The board of the Atlanta Public Schools system continues to face hard questions regarding the impending ouster of its superintendent Meria Castarphen, whose contract will not be renewed in 2020 after five years on the job.
At a community meeting for the district’s northwest quadrant, including Buckhead, held by the Board of Education at Bolton Academy on Oct. 24, parents and teachers expressed concern that board members have been less than forthcoming on the reasons for its decision.
Nathalie Malkoff, a mother and Bolton PTA member, said there has been progress in recent years to fix things that weren’t working, “and I would also say that we have seen a change In people’s perspective of APS.” Another mother said, “It’s a great achievement that we are functional because five years ago we were totally dysfunctional. I think we have leadership and a dynamic with principles that people trust.”
A father who attended said, “With the lack of transparency around the decision to not renew the contract, I have grave concerns that it’s a clear signal from the board that it’s going to backtrack into a less transparent environment. That is what kicked off one of the largest academic scandals that any public school system in the country has ever seen, and that to me is a red flag, and is not acceptable.”
He was referring to the infamous 2009 case in which teachers and principals in the APS were found to have cheated on standardized tests, resulting in the conviction of 11 educators for racketeering.
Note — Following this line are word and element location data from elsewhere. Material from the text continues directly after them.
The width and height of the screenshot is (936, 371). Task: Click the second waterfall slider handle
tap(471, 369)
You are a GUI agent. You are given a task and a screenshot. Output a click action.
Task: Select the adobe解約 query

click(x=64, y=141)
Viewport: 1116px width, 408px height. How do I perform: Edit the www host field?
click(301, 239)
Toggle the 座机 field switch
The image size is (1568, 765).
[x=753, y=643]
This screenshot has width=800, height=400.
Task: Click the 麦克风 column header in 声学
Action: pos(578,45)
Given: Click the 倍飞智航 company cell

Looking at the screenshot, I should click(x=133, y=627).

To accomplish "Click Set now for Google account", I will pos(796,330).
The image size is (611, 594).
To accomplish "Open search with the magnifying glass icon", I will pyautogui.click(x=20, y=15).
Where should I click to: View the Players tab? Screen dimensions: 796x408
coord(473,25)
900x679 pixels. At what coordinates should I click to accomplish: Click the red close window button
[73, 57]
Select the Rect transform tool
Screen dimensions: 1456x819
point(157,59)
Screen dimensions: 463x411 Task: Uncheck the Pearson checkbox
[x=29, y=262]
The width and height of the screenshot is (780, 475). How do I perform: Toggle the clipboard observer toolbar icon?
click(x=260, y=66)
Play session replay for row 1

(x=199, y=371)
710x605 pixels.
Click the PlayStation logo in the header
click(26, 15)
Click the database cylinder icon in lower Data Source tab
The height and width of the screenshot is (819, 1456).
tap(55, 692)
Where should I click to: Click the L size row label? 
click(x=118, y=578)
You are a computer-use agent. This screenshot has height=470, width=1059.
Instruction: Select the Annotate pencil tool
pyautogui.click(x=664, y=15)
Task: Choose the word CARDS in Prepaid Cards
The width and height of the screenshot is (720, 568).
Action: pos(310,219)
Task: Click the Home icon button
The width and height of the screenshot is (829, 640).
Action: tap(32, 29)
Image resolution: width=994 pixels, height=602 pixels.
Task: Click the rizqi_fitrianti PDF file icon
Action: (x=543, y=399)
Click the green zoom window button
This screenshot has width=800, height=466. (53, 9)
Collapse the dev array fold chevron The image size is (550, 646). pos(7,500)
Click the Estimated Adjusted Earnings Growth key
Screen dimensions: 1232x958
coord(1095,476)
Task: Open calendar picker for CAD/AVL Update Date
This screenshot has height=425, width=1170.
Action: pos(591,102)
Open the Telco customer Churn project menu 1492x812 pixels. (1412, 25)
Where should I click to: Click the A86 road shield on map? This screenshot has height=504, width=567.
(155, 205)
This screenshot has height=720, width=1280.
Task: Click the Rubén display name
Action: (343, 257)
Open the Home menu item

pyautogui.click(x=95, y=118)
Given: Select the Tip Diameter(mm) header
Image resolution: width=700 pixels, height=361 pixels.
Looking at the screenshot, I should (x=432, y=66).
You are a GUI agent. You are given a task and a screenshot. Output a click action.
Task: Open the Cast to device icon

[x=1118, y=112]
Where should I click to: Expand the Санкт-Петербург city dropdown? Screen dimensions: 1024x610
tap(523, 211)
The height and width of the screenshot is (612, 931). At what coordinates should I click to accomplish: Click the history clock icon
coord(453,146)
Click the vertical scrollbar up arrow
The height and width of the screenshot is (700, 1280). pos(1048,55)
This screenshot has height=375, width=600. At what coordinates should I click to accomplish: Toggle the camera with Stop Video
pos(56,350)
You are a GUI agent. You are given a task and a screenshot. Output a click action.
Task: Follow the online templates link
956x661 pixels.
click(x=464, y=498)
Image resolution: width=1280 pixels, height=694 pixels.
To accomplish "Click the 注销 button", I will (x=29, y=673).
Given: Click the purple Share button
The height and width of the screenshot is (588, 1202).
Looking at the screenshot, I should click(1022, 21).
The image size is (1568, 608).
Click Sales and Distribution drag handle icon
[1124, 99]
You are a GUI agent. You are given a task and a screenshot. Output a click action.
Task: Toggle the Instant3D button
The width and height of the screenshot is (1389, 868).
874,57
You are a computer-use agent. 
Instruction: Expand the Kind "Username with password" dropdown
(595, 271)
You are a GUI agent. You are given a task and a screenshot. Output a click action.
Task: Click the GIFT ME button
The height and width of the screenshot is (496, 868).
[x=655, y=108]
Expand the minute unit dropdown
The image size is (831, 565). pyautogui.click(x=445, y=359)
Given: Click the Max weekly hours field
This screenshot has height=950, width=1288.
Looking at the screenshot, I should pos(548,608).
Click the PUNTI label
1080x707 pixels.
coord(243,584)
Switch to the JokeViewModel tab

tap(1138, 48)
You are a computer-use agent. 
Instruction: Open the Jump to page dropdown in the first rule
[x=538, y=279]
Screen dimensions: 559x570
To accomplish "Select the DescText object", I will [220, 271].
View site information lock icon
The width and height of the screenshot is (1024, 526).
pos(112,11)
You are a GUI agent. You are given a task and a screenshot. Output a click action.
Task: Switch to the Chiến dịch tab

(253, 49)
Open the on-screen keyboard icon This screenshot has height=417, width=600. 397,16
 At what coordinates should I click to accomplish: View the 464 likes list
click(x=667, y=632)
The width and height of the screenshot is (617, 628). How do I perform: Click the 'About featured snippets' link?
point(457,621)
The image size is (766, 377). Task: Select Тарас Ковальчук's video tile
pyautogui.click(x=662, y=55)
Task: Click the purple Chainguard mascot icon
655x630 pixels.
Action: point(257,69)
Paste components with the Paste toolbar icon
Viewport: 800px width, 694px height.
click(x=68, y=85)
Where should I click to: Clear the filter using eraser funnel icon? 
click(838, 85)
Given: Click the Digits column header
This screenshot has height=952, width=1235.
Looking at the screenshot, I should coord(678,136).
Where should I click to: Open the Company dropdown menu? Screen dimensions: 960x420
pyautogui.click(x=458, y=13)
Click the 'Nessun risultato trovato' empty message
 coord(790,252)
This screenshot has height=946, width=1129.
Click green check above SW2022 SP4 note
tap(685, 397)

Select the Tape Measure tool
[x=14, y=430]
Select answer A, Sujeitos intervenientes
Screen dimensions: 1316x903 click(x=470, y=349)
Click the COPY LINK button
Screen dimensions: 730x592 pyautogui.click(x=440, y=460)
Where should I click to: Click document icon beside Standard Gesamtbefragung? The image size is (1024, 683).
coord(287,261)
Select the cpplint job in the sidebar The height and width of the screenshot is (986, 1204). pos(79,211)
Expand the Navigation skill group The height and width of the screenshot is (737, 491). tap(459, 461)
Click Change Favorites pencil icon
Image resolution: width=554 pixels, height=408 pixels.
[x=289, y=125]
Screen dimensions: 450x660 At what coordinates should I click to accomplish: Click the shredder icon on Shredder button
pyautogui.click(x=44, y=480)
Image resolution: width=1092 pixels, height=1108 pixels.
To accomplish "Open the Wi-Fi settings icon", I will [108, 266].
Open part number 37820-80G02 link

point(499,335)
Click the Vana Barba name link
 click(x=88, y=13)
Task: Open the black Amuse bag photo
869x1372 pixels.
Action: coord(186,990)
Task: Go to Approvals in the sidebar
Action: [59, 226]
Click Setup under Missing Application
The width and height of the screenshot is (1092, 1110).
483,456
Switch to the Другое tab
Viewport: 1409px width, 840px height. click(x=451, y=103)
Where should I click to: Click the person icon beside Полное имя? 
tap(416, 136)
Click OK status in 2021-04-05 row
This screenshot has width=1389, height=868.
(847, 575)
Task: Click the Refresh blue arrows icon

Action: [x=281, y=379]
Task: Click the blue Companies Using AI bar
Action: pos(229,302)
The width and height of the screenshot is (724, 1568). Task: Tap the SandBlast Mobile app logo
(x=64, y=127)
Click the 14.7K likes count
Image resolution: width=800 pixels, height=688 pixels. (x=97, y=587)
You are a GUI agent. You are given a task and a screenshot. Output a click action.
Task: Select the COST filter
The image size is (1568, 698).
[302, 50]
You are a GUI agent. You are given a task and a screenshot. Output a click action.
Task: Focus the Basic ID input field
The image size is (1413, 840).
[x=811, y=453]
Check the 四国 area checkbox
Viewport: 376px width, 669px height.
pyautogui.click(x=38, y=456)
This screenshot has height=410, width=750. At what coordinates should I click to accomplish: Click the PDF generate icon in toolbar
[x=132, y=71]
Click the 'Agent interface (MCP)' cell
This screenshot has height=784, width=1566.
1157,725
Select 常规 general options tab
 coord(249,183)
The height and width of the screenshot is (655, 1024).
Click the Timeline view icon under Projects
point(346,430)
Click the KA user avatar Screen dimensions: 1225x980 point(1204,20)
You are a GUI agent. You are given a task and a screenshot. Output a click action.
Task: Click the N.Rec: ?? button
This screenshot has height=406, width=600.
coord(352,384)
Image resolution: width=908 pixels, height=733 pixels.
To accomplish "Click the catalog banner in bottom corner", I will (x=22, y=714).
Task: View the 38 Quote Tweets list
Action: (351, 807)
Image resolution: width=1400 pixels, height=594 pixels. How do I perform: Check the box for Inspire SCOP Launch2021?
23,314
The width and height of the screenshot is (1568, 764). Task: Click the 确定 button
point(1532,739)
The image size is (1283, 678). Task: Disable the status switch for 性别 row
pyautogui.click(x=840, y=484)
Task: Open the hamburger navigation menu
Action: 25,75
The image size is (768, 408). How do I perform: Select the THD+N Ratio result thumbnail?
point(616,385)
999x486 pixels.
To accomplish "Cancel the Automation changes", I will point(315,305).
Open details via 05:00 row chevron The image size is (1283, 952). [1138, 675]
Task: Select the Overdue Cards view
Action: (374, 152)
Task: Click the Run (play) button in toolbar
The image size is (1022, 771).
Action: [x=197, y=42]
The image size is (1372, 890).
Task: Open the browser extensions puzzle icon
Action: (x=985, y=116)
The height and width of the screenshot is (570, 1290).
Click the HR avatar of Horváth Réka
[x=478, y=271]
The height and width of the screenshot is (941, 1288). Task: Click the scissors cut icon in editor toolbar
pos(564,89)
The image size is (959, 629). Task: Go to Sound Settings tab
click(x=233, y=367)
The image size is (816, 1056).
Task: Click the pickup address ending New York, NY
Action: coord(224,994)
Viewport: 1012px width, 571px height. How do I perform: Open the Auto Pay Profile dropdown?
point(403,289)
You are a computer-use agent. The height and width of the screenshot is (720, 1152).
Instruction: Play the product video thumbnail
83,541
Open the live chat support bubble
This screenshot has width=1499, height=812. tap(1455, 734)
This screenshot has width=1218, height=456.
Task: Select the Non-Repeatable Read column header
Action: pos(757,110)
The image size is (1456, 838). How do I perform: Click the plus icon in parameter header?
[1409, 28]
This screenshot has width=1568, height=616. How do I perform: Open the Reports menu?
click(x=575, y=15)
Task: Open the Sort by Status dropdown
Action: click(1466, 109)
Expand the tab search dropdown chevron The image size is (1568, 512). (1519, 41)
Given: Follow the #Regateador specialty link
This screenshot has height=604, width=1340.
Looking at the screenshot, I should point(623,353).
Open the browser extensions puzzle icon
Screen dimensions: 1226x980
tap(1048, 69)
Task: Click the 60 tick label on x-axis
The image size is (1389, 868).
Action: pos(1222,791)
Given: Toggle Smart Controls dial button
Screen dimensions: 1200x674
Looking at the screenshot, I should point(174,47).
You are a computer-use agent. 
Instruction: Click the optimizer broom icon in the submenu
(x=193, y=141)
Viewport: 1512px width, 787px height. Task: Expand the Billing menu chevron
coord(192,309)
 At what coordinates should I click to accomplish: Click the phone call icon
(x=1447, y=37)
Another man agreed. “Transparency is something everyone likes to see. When decisions are being made, I think that, as a whole, everyone should be included,” he said. “The board did not give a direct answer as to why they were not going to renew. I think the board should have said to this constituency, ‘These are the reasons listed for not wanting to renew Dr. Castarphen’s contract,’ even if it was something that started a couple of years ago.”
Others in the audience spoke positively of Castarphen’s tenure at APS. John Ramseur, who has children at two area schools, said, “Over the last five years it feels like we’ve had an advocate that’s pushing for the interests of the school system, so we are not just sitting back and letting decisions be made without having an equal voice in the process.”
“I love how there’s more control at the local school level — deciding how budgets are spent; hiring and firing of teachers,” a man in the audience said. “I like how there’s been progress against key performance measures like graduation rates and college applications,” a man in the audience said. But there was criticism doled out as well, with transportation issues at the forefront. “It’s inconsistent across the district,” said one of the mothers in attendance. “My children live five miles from school and they travel an hour, so there seems to be a gap in planning the route.” She added that bus drivers could use some instruction in student management. “Some of the behavior I’ve witnessed on the bus is not only unsafe but is abhorrent.”
Board of Education chair Jason Esteves spoke at the beginning of the session but would not comment on the contract decision, saying board members “have been explicitly gagged and the facilitator will tell you (this meeting) is all about your perspective and feedback. It’s a very important part of the process because the information we receive will eventually be used to develop a profile look for the next superintendent.”
Esteves reminded parents they can make further comments by going to the Atlanta Public Schools website. “There’s a tool on the site called ‘Let’s Talk’ to provide feedback,” he said, “and we will be releasing a survey pretty soon that you can share with your friends.”
Carstarphen also drew audience support during her Oct. 10 appearance at the Buckhead Council of Neighborhoods to discuss controversial tax breaks, where she also said she wanted to keep her job.